So if I was to choose just one Chester hall marked pocket watch with regard to reliability, timekeeping and cost of maintenance I would opt for an early Waltham, but if I wanted something that filled me with pride every time I slipped it from my waistcoat pocket it would have to be two hundred years old pair cased English pocket watch.

I hope this has helped.

Nick


----------



## Pipers (Nov 8, 2016)

Thanks Nick, What a reply. I can see you are an avid collector. I now can tell i will have to think my chester silver / Pocket Watch strategy again which is ashame.

My first thoughts is to buy an mid 18th century example that is cosmetically good and a later maybe early 20th century working watch.

Thanks for your help its much appreciated and it was a great read.


----------



## JoT (Aug 12, 2003)

@Pipers I bought a very reasonably priced English pocket watch with Chester hallmark made by the Lancashire Watch Co in good condition around 1901 and working. It would also be easily repairable given it has a common factory built movement. Many Lancashire Watch Co watches were hallmarked Chester due to the proximity look out for makers mark T.P.H. alongside the hallmarks.

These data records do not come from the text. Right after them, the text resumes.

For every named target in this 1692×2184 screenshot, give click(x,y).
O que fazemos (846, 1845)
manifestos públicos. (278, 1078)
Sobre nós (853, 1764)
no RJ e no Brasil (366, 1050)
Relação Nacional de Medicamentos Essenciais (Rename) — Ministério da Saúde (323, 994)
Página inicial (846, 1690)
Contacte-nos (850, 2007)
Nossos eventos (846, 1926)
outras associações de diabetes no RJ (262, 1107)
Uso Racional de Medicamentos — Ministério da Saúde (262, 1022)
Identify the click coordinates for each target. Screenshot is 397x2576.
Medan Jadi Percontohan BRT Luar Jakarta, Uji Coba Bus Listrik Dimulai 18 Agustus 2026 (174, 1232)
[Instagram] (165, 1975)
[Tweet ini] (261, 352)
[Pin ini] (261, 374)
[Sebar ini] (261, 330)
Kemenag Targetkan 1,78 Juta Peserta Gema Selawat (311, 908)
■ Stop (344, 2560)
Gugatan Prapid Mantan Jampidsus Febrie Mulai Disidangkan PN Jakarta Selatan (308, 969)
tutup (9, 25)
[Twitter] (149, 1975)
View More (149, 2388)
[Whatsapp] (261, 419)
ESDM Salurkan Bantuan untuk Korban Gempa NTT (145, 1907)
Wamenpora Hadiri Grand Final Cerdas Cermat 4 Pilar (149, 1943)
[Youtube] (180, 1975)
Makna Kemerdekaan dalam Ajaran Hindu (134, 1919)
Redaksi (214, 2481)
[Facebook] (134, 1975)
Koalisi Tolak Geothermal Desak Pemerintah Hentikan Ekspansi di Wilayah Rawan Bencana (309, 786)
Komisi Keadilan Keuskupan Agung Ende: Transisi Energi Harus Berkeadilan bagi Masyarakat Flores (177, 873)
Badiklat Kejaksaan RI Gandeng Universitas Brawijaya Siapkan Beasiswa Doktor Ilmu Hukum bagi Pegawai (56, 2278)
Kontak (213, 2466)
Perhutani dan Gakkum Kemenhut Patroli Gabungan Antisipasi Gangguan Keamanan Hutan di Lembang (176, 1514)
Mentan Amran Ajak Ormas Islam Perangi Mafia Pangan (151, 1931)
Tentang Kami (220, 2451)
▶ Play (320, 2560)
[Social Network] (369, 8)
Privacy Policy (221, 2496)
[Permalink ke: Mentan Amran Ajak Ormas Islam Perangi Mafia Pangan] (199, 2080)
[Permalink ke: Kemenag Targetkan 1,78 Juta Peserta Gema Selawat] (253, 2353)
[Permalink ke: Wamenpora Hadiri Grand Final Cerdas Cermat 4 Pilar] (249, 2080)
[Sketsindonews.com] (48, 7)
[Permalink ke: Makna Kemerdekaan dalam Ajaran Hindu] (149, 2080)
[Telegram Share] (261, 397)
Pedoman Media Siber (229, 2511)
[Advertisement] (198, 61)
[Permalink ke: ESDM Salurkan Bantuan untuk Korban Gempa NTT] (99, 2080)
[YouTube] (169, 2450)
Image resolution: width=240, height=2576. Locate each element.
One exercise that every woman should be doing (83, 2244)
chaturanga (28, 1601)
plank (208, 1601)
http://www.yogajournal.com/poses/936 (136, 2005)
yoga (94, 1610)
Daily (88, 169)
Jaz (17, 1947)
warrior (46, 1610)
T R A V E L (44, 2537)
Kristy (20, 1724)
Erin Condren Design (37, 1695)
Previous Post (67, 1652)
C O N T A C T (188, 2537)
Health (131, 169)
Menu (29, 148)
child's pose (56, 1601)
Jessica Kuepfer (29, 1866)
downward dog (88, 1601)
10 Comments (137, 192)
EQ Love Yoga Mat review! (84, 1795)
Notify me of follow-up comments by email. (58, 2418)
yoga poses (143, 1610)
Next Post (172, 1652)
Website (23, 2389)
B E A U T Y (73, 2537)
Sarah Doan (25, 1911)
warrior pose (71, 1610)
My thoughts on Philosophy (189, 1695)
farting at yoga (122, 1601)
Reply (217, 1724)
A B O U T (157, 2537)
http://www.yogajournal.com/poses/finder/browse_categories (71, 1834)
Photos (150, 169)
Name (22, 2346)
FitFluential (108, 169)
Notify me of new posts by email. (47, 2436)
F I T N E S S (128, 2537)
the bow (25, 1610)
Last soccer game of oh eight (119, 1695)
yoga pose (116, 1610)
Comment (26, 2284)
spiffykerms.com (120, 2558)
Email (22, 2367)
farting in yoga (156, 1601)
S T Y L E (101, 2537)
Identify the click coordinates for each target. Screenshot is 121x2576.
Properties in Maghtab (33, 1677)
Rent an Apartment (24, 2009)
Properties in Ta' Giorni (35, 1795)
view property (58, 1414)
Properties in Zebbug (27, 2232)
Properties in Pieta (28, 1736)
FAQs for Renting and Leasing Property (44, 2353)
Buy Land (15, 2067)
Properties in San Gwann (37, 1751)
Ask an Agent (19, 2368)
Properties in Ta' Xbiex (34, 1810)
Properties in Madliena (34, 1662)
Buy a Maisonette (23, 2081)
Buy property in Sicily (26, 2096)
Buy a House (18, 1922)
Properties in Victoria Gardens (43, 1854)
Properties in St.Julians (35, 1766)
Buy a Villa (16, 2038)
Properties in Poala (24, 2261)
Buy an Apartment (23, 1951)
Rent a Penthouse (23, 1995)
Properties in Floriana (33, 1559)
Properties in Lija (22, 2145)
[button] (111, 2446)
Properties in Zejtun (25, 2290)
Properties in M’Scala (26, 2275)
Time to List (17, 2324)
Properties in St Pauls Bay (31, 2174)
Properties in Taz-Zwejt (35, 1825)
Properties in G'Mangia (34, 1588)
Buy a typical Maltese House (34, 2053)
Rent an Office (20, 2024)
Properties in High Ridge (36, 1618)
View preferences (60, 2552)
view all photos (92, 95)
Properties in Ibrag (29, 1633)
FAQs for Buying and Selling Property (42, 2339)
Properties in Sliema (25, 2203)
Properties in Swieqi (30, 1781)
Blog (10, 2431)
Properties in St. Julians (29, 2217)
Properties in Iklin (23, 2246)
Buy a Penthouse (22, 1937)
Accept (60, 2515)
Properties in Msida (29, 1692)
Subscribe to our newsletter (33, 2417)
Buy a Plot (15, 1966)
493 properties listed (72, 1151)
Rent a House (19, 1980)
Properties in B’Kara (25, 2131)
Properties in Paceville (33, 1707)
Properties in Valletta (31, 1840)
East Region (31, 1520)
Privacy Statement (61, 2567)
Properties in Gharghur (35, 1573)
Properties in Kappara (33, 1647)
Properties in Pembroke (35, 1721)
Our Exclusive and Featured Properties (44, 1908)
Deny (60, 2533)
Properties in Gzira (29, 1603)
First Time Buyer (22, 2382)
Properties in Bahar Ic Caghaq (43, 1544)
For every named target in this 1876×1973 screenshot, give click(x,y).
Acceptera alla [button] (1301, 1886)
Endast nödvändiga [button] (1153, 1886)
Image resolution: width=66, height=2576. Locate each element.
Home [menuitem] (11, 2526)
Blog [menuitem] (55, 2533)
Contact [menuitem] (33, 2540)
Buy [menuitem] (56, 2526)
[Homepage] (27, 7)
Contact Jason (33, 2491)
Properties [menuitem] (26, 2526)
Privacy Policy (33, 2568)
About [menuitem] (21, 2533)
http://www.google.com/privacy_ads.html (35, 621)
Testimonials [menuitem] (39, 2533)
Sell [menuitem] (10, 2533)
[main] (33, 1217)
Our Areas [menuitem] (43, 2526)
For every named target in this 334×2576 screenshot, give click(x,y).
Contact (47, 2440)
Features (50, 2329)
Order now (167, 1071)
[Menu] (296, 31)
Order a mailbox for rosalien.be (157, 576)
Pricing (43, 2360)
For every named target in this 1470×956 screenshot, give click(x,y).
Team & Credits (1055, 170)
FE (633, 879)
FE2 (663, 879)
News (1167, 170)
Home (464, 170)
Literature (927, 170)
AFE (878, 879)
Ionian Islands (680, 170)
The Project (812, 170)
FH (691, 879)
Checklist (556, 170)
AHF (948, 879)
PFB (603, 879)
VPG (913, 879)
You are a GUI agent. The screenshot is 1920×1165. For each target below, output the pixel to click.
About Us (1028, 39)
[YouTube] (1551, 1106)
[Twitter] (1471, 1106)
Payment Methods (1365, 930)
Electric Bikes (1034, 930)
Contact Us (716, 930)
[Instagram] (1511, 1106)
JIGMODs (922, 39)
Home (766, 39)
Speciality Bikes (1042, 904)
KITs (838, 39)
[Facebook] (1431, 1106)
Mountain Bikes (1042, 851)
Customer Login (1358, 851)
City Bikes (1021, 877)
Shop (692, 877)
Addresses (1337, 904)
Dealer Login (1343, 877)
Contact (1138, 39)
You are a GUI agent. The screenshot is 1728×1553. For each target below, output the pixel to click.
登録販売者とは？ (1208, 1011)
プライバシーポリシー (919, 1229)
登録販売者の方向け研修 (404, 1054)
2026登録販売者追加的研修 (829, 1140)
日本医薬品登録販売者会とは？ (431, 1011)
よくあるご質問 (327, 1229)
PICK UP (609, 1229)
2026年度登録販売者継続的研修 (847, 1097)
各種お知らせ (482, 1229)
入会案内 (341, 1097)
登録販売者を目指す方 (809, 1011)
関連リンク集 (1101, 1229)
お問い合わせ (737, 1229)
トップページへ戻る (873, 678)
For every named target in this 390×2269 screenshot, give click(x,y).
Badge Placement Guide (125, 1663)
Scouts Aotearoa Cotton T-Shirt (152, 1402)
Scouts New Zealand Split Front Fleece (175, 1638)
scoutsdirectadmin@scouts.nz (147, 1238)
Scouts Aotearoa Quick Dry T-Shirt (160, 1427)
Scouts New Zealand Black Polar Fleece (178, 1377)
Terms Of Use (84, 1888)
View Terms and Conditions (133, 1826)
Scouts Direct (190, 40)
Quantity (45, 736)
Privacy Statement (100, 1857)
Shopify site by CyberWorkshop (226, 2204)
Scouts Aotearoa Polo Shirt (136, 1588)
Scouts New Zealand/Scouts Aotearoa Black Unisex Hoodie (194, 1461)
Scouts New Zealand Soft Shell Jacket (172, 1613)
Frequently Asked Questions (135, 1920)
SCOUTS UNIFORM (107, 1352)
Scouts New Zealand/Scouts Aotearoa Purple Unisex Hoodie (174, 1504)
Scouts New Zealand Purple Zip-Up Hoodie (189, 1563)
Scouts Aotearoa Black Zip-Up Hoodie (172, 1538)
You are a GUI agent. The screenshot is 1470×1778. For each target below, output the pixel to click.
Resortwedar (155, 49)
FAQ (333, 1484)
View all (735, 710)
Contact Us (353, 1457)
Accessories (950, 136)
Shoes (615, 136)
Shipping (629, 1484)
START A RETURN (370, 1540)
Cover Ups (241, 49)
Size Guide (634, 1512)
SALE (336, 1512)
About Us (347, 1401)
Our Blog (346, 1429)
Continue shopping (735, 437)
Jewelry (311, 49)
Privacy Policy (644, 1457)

@Melville what a good selection! Really like the Blundell


----------



## Pipers (Nov 8, 2016)

JoT said:


> @Pipers I bought a very reasonably priced English pocket watch with Chester hallmark made by the Lancashire Watch Co in good condition around 1901 and working. It would also be easily repairable given it has a common factory built movement. Many Lancashire Watch Co watches were hallmarked Chester due to the proximity look out for makers mark T.P.H. alongside the hallmarks.
> 
> @Melville what a good selection! Really like the Blundell


 Thanks


----------



## harryblakes7 (Oct 1, 2010)

Hi "Pipers"

I hope to be back repairing watches again soon, but there are other members on here which also do it

I personally would go for the American Waltham watch, they are easy to service and obtain parts and also the movements go up to a very high standard, including solid gold wheels ( Gold lowers the friction between the moving teeth ) as well as diamond end stones and jewelled mainspring barrel. There are many other American makers, Hamilton, Gruen to name a couple, some of these would be exceptionally good timekeepers

Some English pocket watches are also well made, cylinder escapements do tend to wear the balance staff if not lubricated and can cause poor amplitude and timekeeping, but are ok if they have been looked after, like anything in life if it has been cared for then it should be ok

Nice collection you have there :thumbsup:


----------